In relation to Saint-Saëns’ prowess at the keyboard, Hector Berlioz said, “He is an absolutely shattering master pianist.” Clearly, one needs to be at least a master pianist in order to perform the composer’s piano concertos, and since Saint-Saëns himself was the soloist in the premieres of all five of his brilliant works for piano and orchestra, we can easily accept Berlioz’ opinion. A younger French composer, Claude Debussy, was less enthusiastic about Saint-Saëns as composer.
“Does no one care sufficiently for Saint-Saëns,” wrote Debussy with a poison pen, “to tell him he has written music enough and that he would be better employed in following his belated vocation of explorer?” With friends like this…

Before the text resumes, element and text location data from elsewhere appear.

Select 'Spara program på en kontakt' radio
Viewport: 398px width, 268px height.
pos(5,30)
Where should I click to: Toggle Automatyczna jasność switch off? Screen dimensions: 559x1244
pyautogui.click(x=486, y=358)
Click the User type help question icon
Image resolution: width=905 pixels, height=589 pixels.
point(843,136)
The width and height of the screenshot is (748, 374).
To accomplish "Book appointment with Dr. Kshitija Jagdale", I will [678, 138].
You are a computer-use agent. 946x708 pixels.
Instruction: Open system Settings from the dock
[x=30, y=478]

Its exotic flourishes in the middle movement notwithstanding, the “Egyptian” Concerto is from the typical Saint-Saëns mold, which is to say it is melodious and facile and exudes the sophisticated charm and brilliance of a craftsman of the highest order. Fully understanding his own artistic identity, the composer put his credo in perspective when he wrote, “The artist who does not feel completely satisfied by elegant lines, by harmonious colors, and by a beautiful succession of chords does not understand the art of music.” On this basis, Saint-Saëns certainly understood the art of music.

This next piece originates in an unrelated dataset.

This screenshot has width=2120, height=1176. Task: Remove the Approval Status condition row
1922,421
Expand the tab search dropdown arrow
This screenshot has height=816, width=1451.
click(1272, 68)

As with several other of Saint-Saëns’ concertos, the very beginning of this one does not immediately reveal its virtuosic intentions. Rather, the first movement opens with an unprepossessing melody, which, however, soon gives way to characteristic jet-speed scales and arpeggios, and to a certain urgency. The opening of the Andante second movement, with its dramatic, Near East exoticism, tells us the reason for the concerto's being dubbed “ Egyptian.” And it is said that the lyric melody of this movement’s mid-section is an authentic Nubian song the composer heard on a boat crossing the Nile. For the final movement, he eschews foreign picturesqueness, and returns to his native brand of French glitter, songfulness, and keyboard pyrotechnics, all of which should leave an audience “completely satisfied.”